> TASK GOAL
Copy the lines of the items below, swapping each occurrence of "icon" for "button" and leaving everything else unchanged. Omit the pictures from your answer.
————
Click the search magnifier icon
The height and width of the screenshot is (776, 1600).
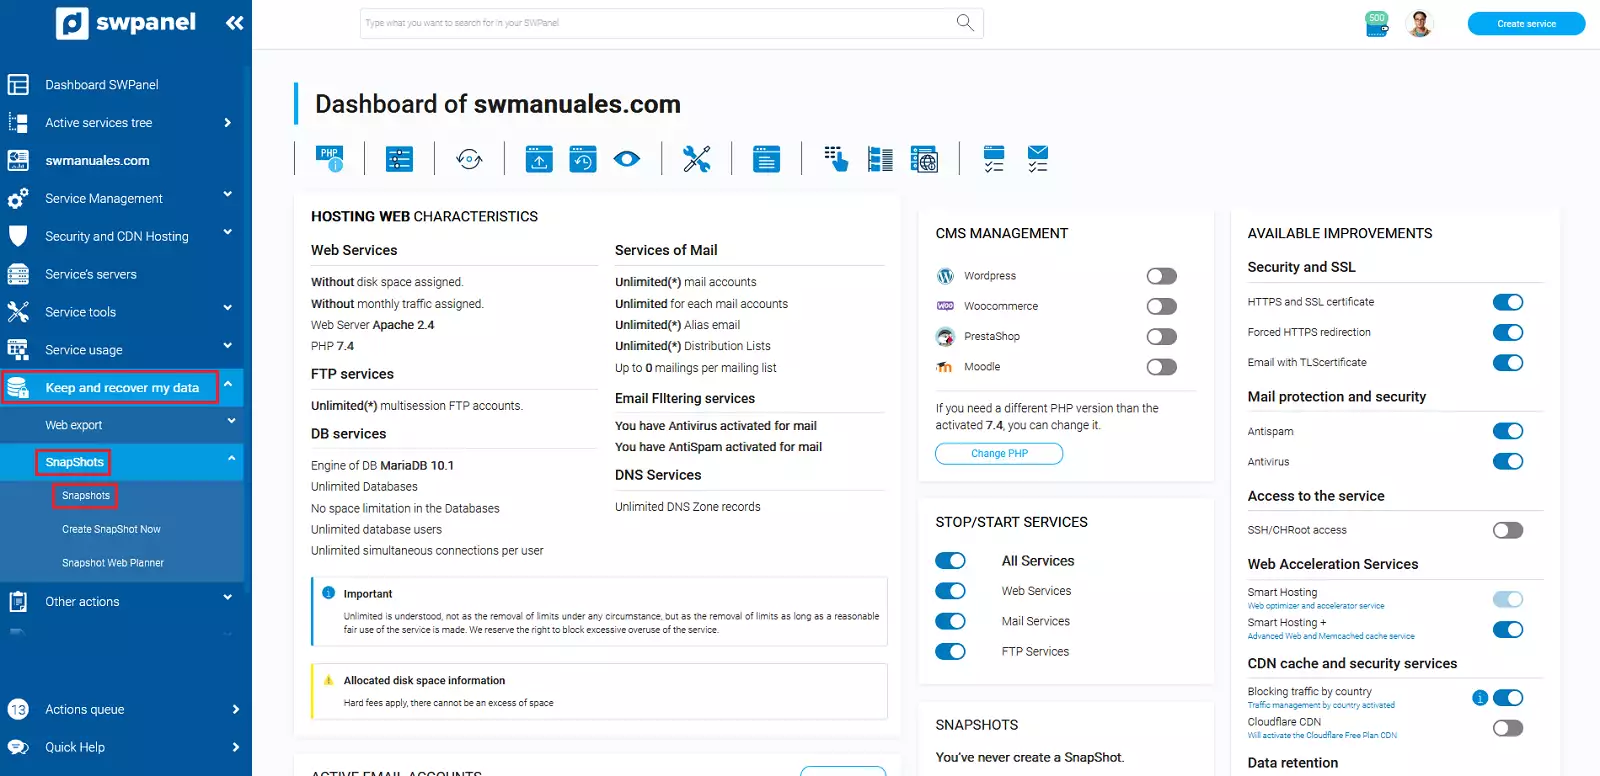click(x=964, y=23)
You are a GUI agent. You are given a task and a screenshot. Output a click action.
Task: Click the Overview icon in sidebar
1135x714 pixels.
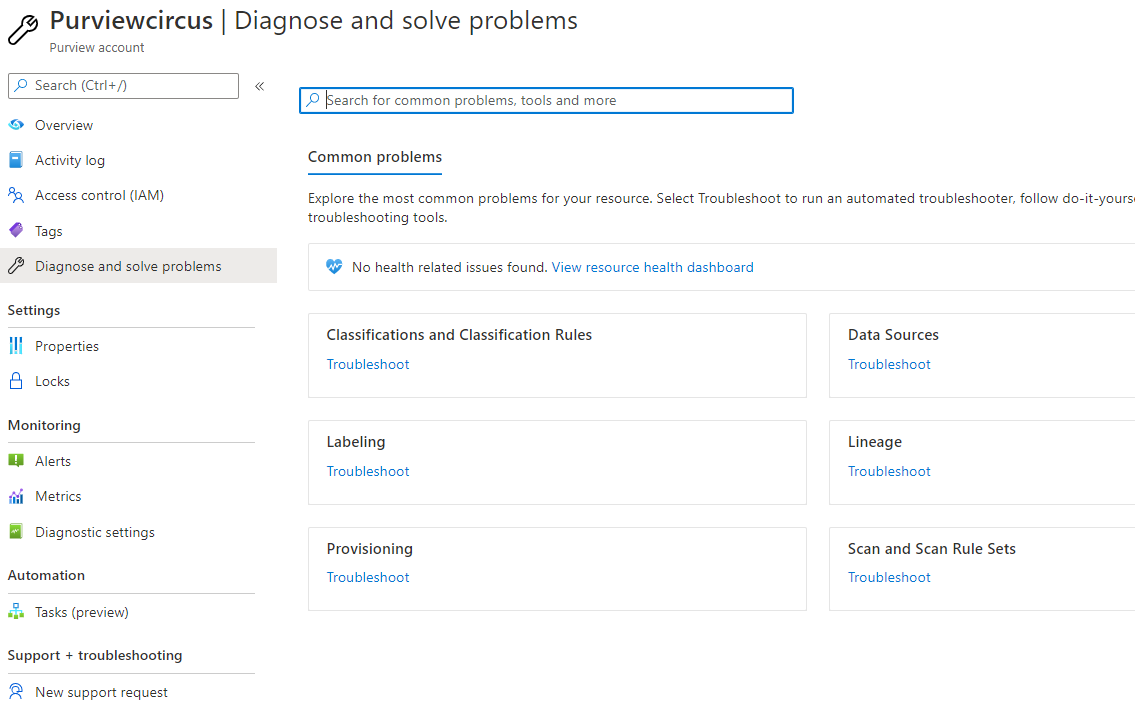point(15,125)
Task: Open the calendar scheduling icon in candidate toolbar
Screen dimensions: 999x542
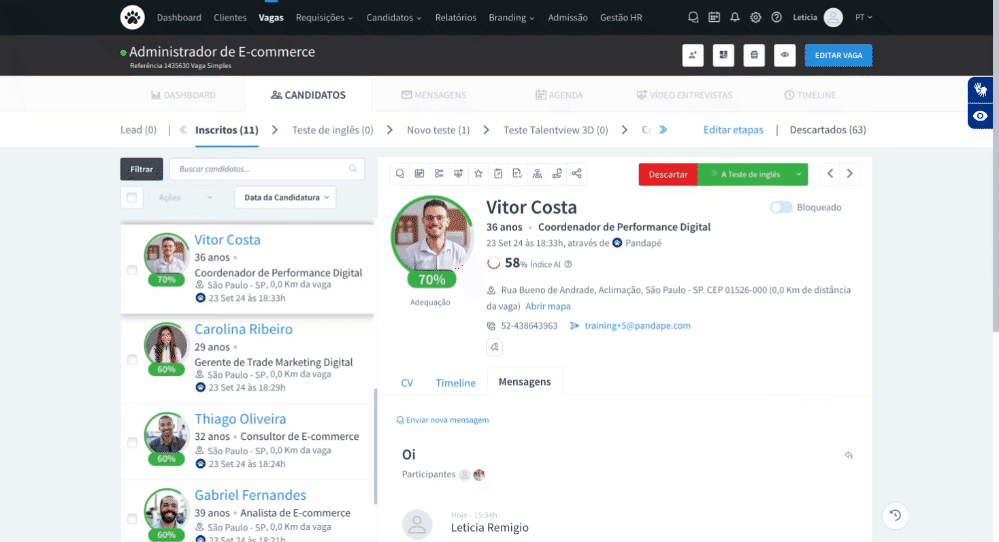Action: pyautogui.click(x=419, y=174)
————
> PROBLEM SOLUTION
Click the search magnifier button
The height and width of the screenshot is (776, 1600).
click(x=964, y=23)
You are a GUI agent. You are given a task and a screenshot. Output a click action.
Task: Click the Overview button in sidebar
1135x714 pixels.
point(15,125)
Task: Open the calendar scheduling button in candidate toolbar
Screen dimensions: 999x542
Action: pyautogui.click(x=419, y=174)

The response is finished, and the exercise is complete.